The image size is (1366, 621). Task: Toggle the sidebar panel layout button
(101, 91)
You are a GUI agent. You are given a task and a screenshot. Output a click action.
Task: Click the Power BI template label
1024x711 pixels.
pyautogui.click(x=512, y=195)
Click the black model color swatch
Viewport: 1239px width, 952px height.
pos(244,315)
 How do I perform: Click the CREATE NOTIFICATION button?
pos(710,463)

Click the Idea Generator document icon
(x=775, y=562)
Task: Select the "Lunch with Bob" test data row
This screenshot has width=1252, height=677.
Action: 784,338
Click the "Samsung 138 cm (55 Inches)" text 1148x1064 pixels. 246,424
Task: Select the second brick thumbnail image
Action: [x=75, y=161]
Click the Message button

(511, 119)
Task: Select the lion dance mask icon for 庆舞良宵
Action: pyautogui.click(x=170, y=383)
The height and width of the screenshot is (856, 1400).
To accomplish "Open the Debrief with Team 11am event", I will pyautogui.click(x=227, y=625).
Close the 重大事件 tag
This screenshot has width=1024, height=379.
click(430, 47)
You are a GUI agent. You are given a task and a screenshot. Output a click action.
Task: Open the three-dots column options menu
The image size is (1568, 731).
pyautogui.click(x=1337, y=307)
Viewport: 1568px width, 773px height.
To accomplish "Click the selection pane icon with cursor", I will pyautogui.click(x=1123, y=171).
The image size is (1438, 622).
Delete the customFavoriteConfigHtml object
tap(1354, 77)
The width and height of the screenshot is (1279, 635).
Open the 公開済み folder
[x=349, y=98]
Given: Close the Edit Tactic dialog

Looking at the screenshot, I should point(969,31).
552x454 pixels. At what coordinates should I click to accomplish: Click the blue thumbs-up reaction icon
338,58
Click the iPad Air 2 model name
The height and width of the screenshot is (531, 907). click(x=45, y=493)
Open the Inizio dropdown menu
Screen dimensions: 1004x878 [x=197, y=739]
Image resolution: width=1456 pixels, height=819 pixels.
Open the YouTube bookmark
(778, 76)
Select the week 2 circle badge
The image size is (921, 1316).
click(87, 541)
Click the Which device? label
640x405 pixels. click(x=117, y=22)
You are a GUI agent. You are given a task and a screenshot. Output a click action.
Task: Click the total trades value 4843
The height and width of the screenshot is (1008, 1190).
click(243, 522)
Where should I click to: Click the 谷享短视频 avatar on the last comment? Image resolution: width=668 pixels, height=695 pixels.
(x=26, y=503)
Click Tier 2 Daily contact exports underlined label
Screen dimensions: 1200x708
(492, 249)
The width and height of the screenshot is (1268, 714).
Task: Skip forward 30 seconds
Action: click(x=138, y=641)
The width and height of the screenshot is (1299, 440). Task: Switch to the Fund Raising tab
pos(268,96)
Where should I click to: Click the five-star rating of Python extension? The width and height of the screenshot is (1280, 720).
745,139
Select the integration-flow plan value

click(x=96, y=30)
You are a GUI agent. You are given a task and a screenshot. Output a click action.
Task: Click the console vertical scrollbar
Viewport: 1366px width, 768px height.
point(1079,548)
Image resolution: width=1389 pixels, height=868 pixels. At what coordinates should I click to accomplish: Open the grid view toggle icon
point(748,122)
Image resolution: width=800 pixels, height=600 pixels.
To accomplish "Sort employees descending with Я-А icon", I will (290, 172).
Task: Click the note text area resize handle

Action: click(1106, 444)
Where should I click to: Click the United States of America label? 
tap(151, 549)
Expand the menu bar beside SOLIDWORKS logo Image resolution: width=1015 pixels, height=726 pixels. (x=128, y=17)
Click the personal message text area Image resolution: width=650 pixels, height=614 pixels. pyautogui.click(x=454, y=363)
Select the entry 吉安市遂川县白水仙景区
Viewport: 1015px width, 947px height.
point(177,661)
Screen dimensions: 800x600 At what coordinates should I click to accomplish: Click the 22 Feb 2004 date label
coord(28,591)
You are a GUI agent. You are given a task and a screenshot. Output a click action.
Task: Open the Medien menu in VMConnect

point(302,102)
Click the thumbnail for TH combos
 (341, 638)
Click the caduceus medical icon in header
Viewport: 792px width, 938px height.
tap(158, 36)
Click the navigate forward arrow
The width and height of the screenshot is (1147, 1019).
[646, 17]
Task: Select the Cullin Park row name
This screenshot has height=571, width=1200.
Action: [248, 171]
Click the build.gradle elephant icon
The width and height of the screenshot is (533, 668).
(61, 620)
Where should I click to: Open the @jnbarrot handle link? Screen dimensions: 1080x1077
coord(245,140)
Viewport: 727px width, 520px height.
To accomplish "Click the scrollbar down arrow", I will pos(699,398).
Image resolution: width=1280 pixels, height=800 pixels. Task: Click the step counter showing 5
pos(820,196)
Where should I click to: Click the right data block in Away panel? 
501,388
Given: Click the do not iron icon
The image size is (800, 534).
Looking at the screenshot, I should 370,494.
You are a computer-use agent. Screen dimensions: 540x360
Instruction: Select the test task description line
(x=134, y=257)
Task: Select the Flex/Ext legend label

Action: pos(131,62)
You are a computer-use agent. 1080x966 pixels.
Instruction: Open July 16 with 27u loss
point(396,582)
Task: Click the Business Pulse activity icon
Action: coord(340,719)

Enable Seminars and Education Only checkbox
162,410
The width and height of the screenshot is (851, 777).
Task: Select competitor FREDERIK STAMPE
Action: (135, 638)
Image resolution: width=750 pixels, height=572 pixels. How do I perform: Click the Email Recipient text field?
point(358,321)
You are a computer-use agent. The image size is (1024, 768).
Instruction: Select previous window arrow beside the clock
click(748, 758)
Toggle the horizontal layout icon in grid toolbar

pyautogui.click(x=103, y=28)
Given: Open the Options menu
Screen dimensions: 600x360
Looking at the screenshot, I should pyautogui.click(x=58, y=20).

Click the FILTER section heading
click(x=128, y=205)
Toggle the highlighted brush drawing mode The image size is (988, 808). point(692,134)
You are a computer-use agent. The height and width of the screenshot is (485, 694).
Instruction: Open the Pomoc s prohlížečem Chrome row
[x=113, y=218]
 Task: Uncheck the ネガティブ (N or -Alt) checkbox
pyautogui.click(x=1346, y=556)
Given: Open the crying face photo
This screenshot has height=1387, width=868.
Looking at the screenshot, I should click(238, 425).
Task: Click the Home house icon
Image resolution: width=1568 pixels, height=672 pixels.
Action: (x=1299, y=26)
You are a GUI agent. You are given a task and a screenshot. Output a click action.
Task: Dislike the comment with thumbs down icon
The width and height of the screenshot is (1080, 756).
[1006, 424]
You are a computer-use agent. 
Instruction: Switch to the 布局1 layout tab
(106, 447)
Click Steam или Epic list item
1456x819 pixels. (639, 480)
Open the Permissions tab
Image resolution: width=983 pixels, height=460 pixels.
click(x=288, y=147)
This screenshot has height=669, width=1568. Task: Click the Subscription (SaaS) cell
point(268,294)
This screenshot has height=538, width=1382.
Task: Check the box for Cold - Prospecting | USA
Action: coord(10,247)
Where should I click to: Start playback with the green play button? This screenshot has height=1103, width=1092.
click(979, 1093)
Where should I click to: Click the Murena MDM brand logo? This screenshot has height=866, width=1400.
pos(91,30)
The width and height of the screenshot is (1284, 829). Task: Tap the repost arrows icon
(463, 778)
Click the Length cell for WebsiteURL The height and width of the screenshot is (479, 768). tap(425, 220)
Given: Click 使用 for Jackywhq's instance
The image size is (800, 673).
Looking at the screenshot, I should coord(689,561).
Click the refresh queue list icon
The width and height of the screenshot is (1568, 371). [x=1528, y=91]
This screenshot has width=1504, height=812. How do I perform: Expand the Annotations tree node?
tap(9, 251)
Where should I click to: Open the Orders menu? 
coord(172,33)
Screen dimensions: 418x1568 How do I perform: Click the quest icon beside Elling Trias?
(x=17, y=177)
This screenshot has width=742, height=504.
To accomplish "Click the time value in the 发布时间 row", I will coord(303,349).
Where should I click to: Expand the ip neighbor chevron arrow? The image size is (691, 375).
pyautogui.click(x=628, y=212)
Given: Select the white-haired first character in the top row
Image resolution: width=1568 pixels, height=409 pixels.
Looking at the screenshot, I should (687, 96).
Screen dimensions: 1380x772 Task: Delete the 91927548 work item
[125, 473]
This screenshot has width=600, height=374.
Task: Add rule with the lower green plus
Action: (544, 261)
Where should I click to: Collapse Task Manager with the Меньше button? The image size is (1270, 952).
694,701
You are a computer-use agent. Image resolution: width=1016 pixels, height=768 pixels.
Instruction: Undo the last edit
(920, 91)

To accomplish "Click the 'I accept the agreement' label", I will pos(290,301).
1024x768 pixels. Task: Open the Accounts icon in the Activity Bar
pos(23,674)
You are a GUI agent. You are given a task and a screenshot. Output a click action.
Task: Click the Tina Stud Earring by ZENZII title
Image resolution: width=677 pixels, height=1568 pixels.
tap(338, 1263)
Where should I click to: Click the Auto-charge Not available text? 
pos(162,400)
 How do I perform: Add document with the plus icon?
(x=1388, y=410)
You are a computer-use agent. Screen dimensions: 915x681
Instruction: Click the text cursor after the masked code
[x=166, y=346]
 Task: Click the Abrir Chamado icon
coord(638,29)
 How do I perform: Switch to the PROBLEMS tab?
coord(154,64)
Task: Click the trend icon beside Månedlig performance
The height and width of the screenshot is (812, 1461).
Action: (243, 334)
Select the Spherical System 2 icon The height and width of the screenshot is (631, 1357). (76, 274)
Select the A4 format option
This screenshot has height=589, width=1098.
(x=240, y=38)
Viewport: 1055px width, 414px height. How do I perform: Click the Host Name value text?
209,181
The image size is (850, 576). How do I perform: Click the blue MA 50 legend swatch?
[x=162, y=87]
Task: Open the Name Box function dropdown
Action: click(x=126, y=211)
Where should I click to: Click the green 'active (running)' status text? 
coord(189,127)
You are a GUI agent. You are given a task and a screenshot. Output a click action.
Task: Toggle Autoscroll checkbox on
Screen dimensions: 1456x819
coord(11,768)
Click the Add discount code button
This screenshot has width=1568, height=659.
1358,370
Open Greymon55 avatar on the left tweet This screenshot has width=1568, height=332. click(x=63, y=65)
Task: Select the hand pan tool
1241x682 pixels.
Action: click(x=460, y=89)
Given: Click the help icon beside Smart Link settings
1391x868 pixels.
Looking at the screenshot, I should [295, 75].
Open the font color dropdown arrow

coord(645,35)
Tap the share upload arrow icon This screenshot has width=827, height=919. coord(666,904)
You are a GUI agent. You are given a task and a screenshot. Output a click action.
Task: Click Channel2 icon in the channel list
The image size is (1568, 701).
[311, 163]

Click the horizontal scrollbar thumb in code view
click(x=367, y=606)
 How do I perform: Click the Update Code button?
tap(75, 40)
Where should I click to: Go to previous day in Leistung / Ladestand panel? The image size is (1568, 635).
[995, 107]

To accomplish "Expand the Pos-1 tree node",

(What you have to do)
Search the material above for lines containing the string "computer", then pull them out.

(Written response)
You are a computer-use agent. Screen dimensions: 540x360
You are a computer-use agent. 1080x966 pixels.
You are a computer-use agent. The image size is (1024, 768).
You are a computer-use agent. The height and width of the screenshot is (485, 694).
You are a computer-use agent. 
You are a computer-use agent. Image resolution: width=1016 pixels, height=768 pixels.
You are a computer-use agent. Screen dimensions: 915x681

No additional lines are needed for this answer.